Bayesian Regression: Inconsistent Prior Predictive Checks

I’m working on a Bayesian regression problem using PyMC and have encountered an issue with my prior predictive checks. I have some observed x, y data points and have constructed a Bayesian regression model with informative priors. Here’s a version of my model:

with pm.Model() as linear_model_s_t:
    
    # 0 - Observed Data:
    y_obs = pm.MutableData('Y',y_prior,dims='observation')

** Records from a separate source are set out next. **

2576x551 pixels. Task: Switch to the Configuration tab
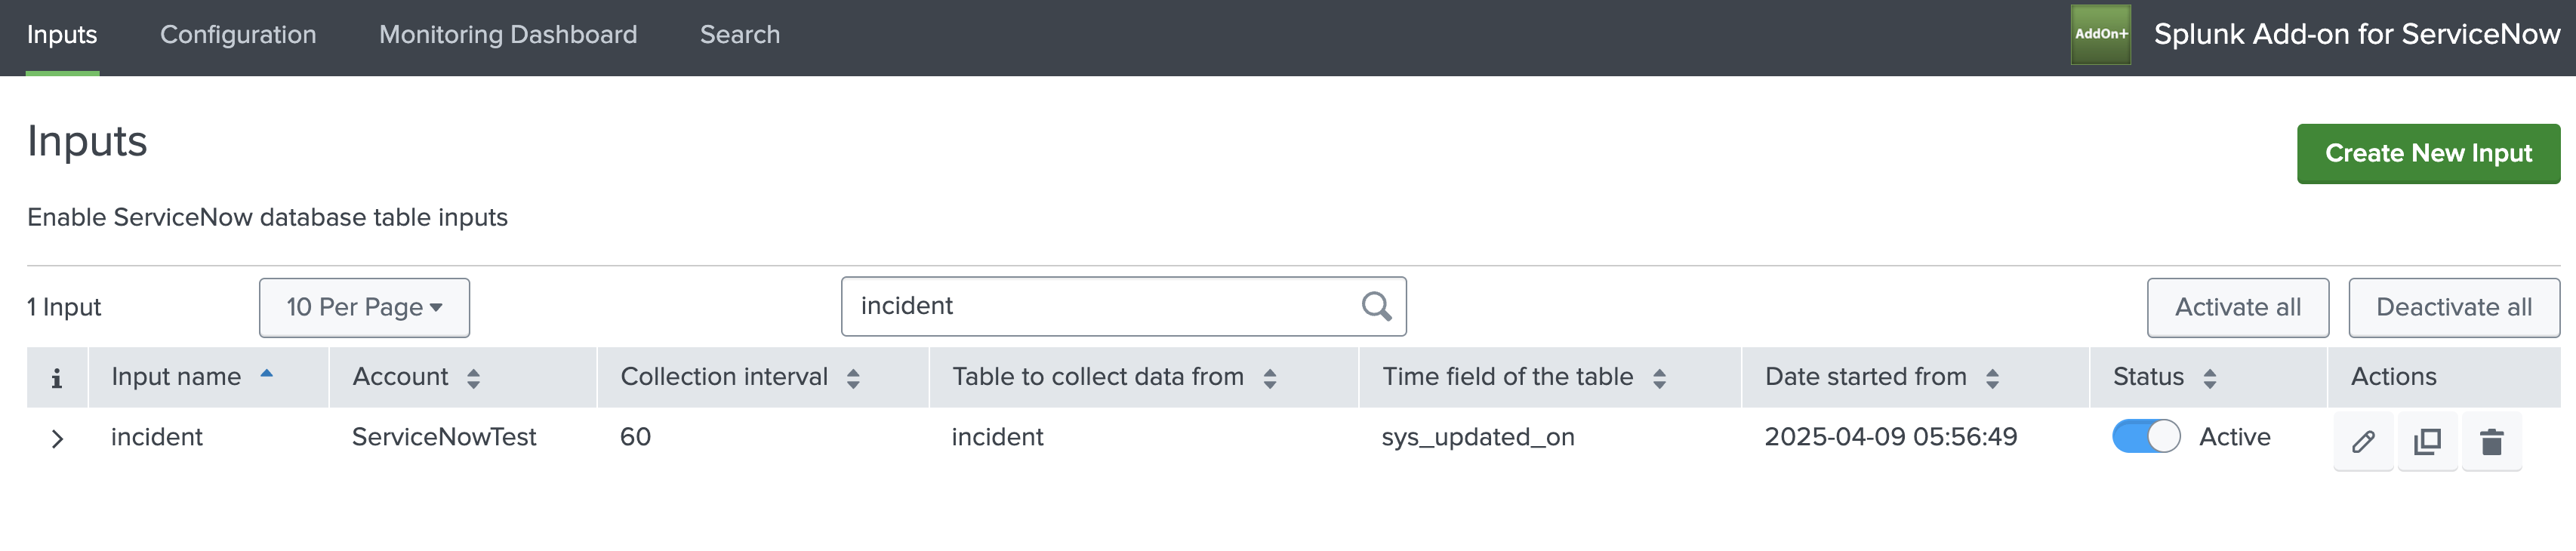click(x=237, y=34)
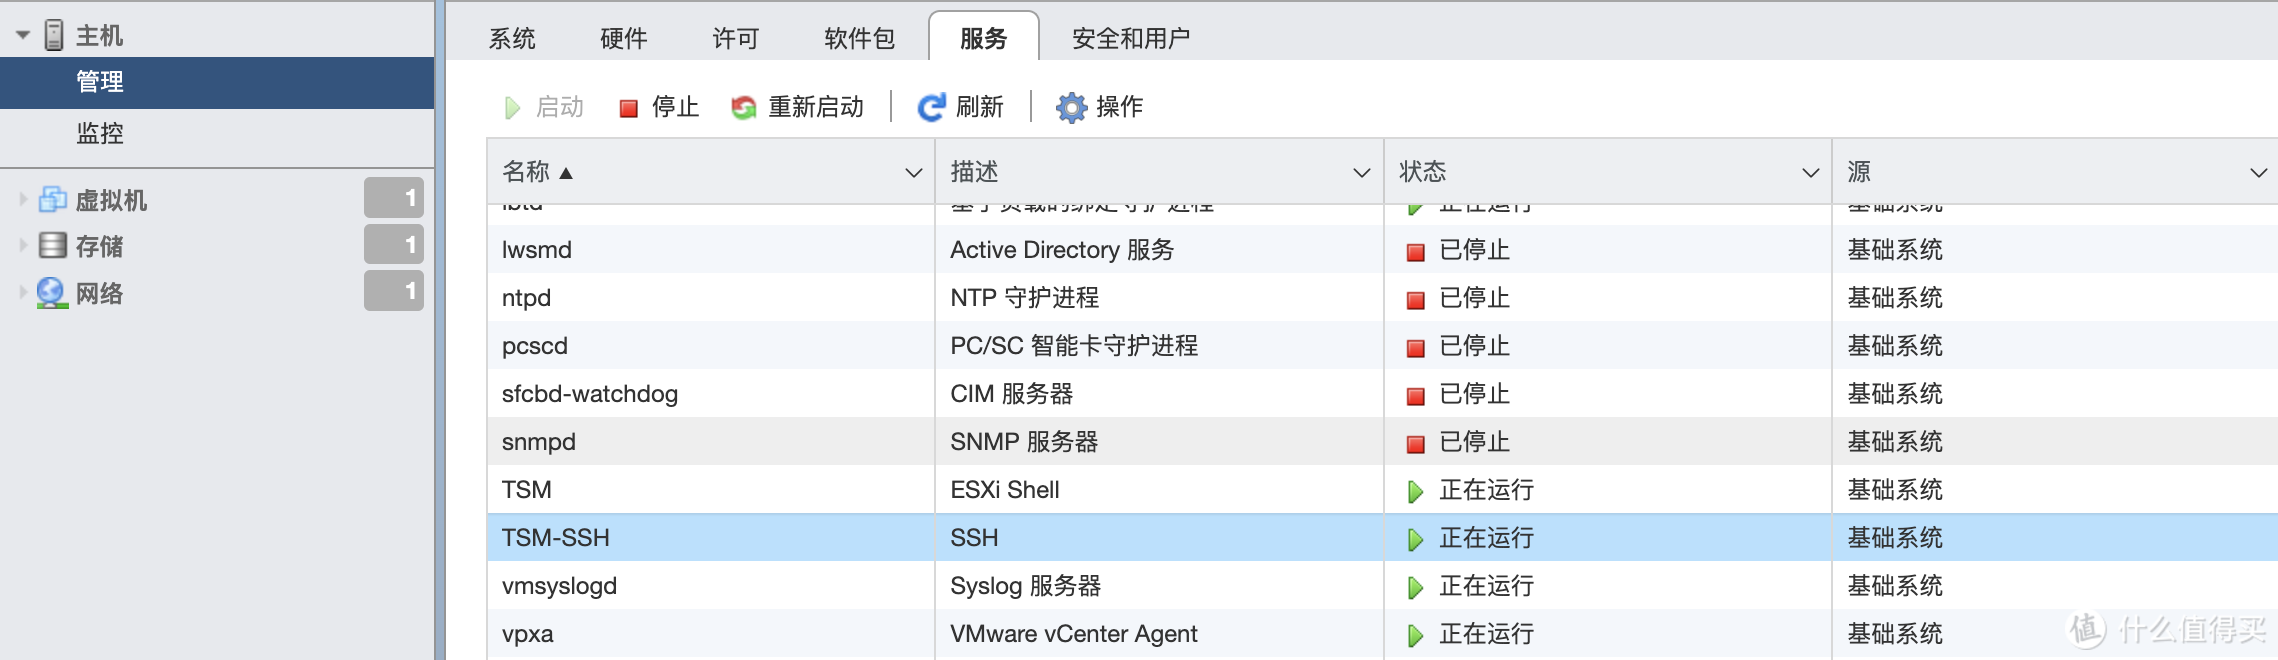This screenshot has width=2278, height=660.
Task: Open the Name (名称) column dropdown arrow
Action: click(913, 173)
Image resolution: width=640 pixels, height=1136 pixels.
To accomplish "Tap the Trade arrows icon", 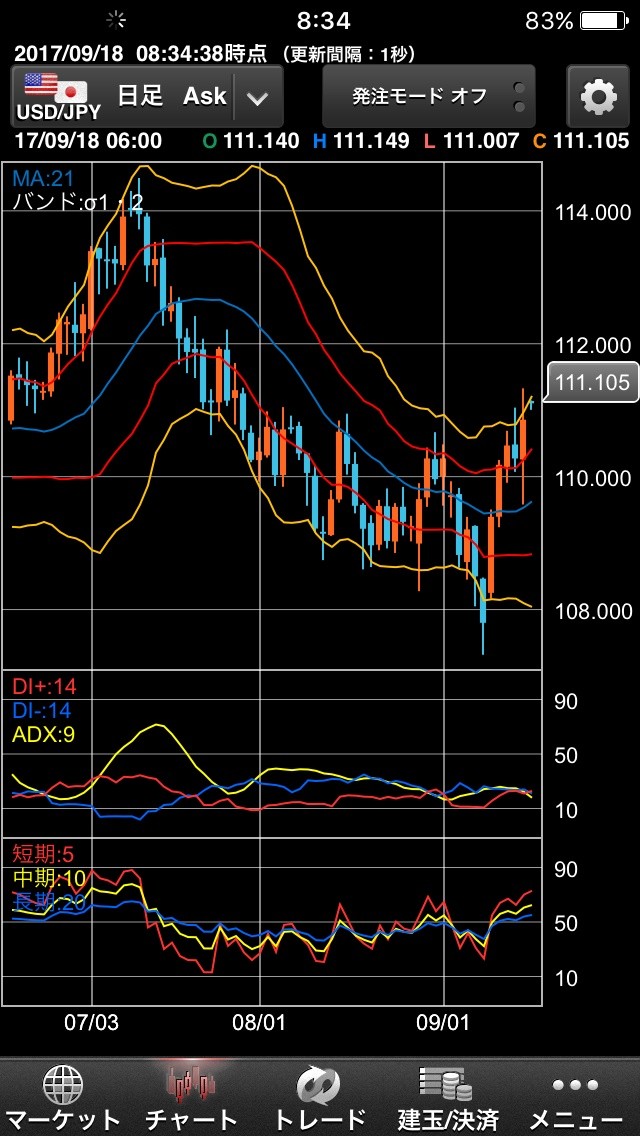I will (x=319, y=1085).
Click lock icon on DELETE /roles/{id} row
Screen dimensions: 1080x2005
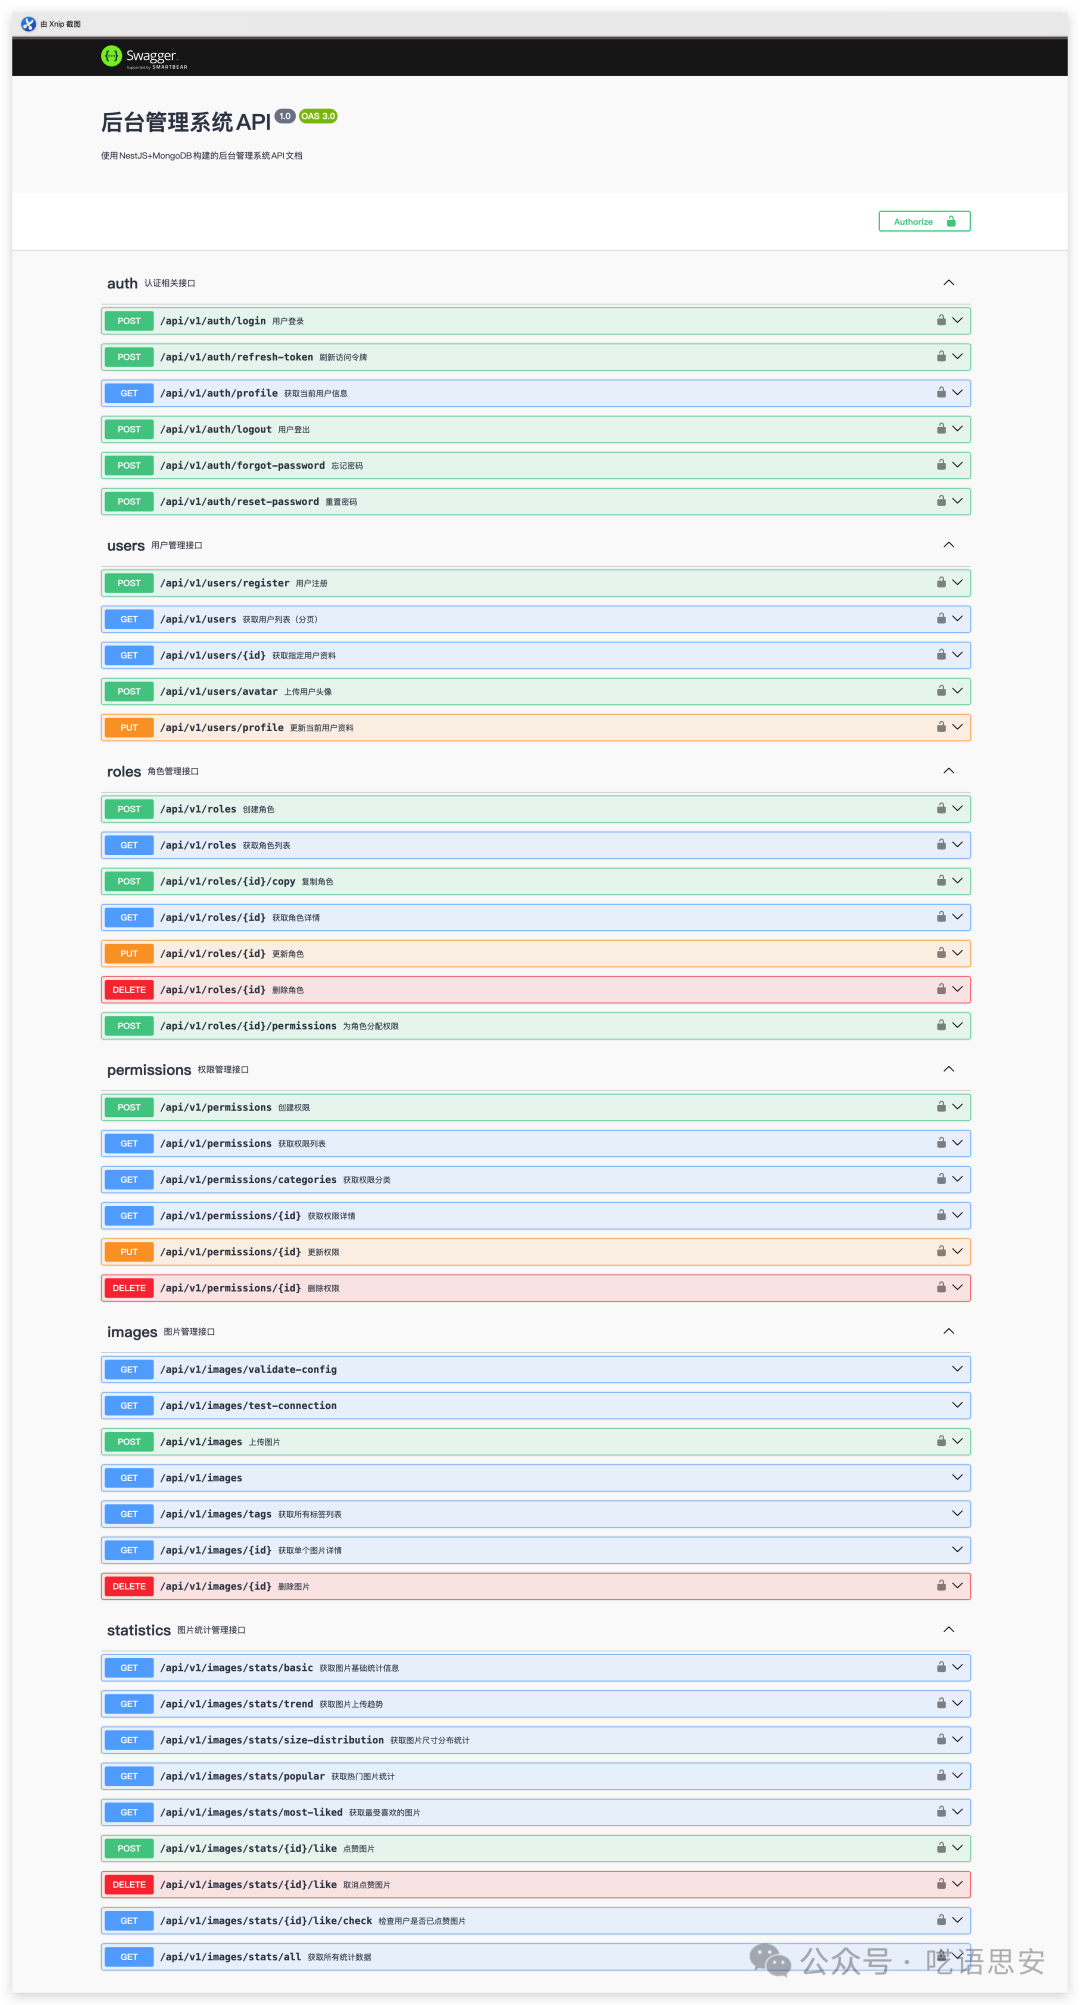[941, 989]
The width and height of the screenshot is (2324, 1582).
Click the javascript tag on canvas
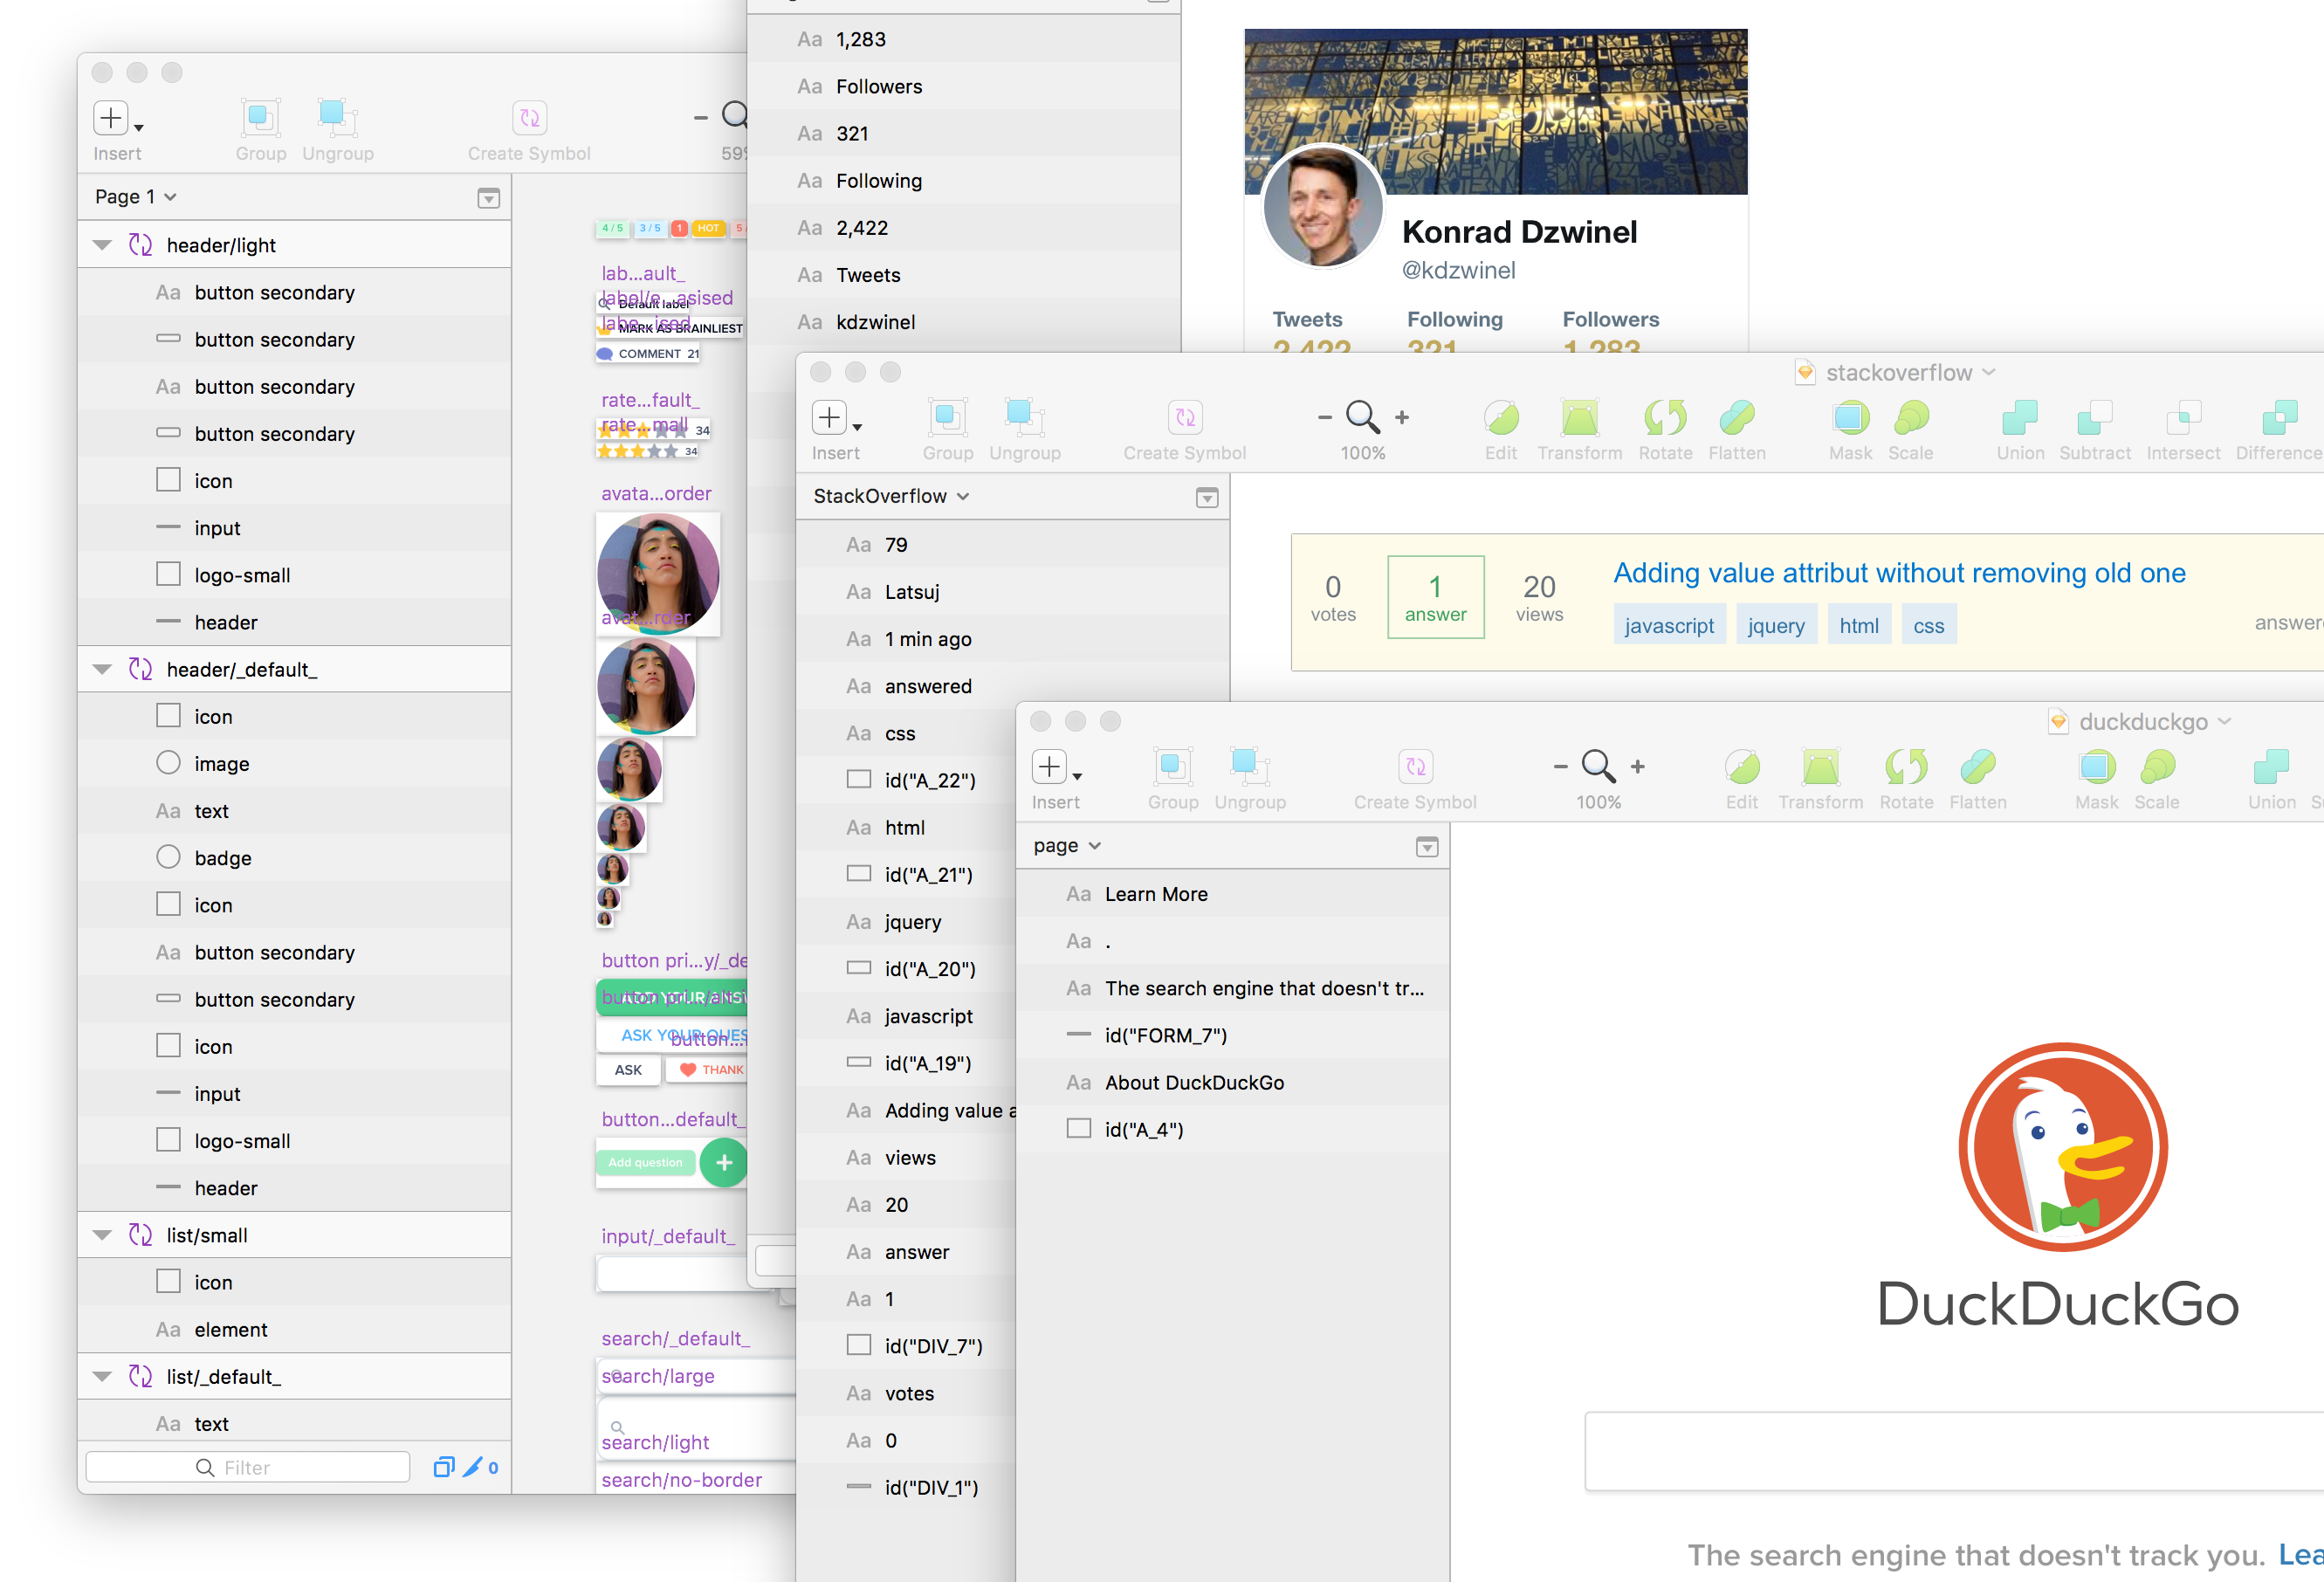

    X = pm.MutableData('X',x_prior,dims='observation')
    
    # 1 - Prior knowledge about model parameter:
    
    #Intercept
    intercept = pm.LogNormal('Intercept', mu=mu_B, sigma=std_B)
    
    #Slope
    slope = pm.Normal('Slope', mu=mu_A, sigma=sigma_A)
    
    #Standard deviation: observational noise
    # Opt to use the std from y_obs 
    sigma = pm.HalfNormal('sigma', sigma=170)
    
    # 2 - mu -> y = N(mu,sigma**2)
    # Y = Ax + B -> 
    
    y_model = pm.Deterministic('y_model',slope * X + intercept,dims='observation')
    
    # 3 - Define Likelihood 
    
    y = pm.Normal('y', mu=y_model, sigma=sigma, observed = y_obs,shape=X.shape[0],dims='observation')
    
    # 4 -  Sampling
    
    trace = pm.sample(2500, tune=2000,chains=4, cores=2, random_seed=rng,idata_kwargs={"log_likelihood": True})
    
    # 5 - Posterior and Prior Predictions
    
    prior_pred = pm.sample_prior_predictive(samples=1000, random_seed=rng) 
    post_pred = pm.sample_posterior_predictive(trace,extend_inferencedata=True,random_seed=rng)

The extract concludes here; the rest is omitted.